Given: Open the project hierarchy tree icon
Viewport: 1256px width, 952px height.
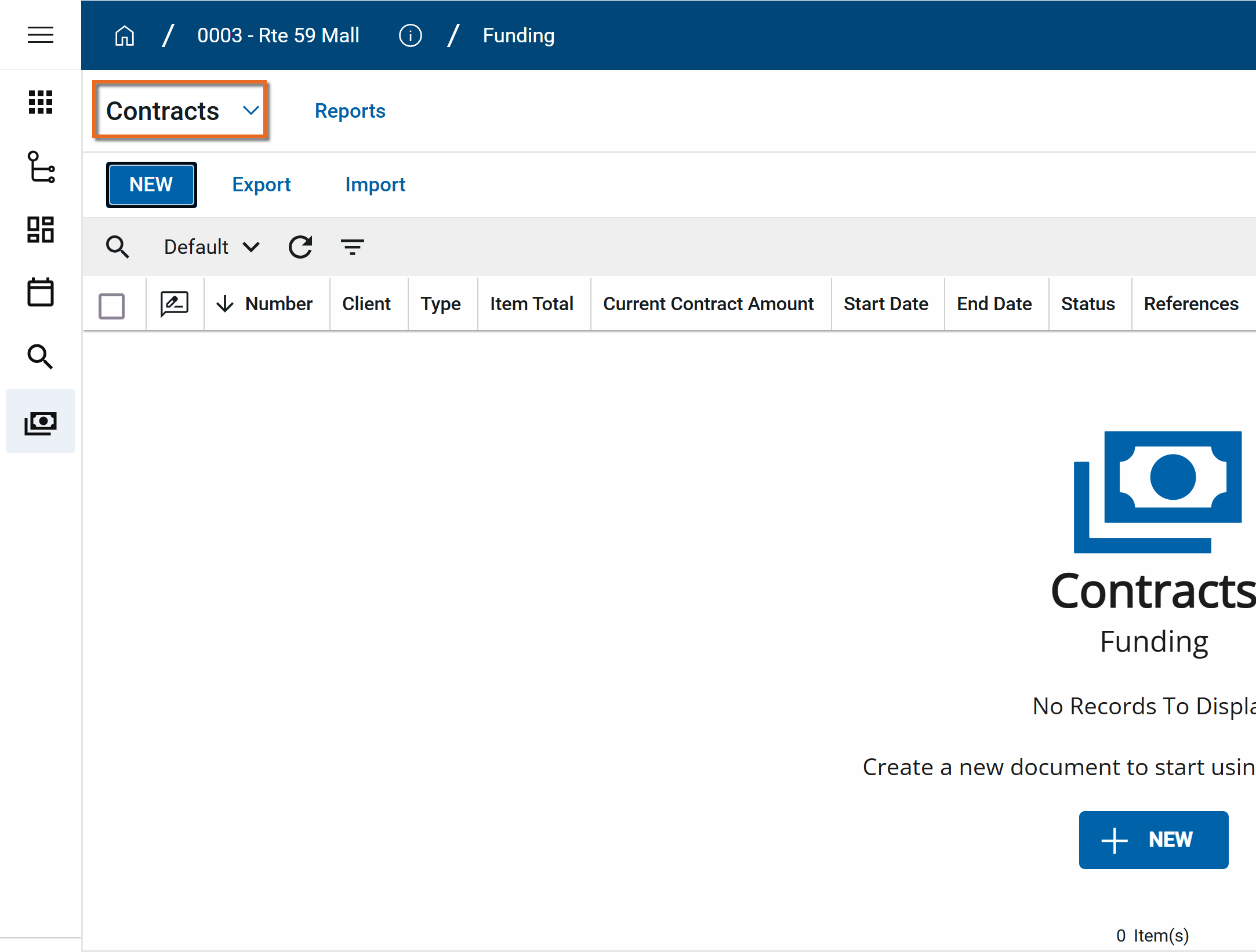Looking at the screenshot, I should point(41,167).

··········

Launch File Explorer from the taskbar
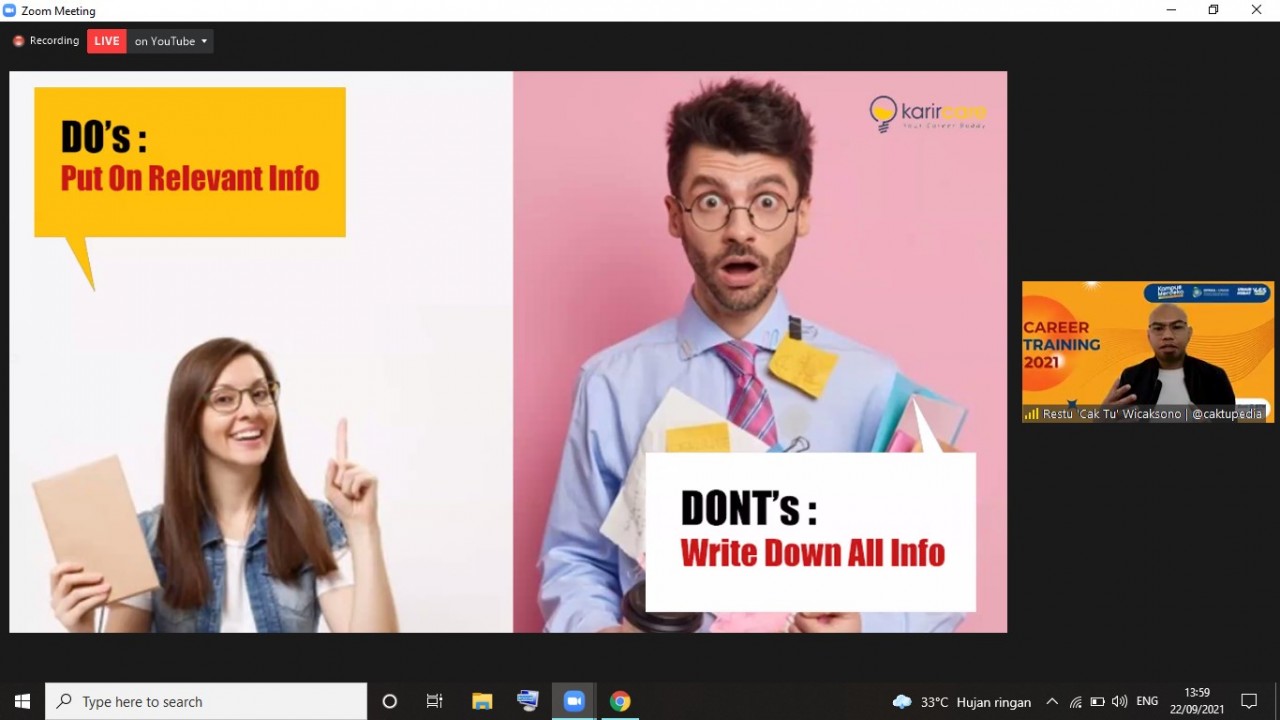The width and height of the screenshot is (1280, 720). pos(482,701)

··········

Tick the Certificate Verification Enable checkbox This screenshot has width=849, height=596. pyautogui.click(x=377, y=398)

··········

> Objective: Output the items from the line that contains "Given: Open the project hierarchy tree icon" through the line that contains "Looking at the" as a two-column CSV with the headers instruction and response. Give one row per item, with each value in a single quoted field and line breaks replaced by spaces, and leave the pictures out.

> Correct answer:
instruction,response
"Given: Open the project hierarchy tree icon Viewport: 1256px width, 952px height.","Looking at the screenshot, I should point(41,167)."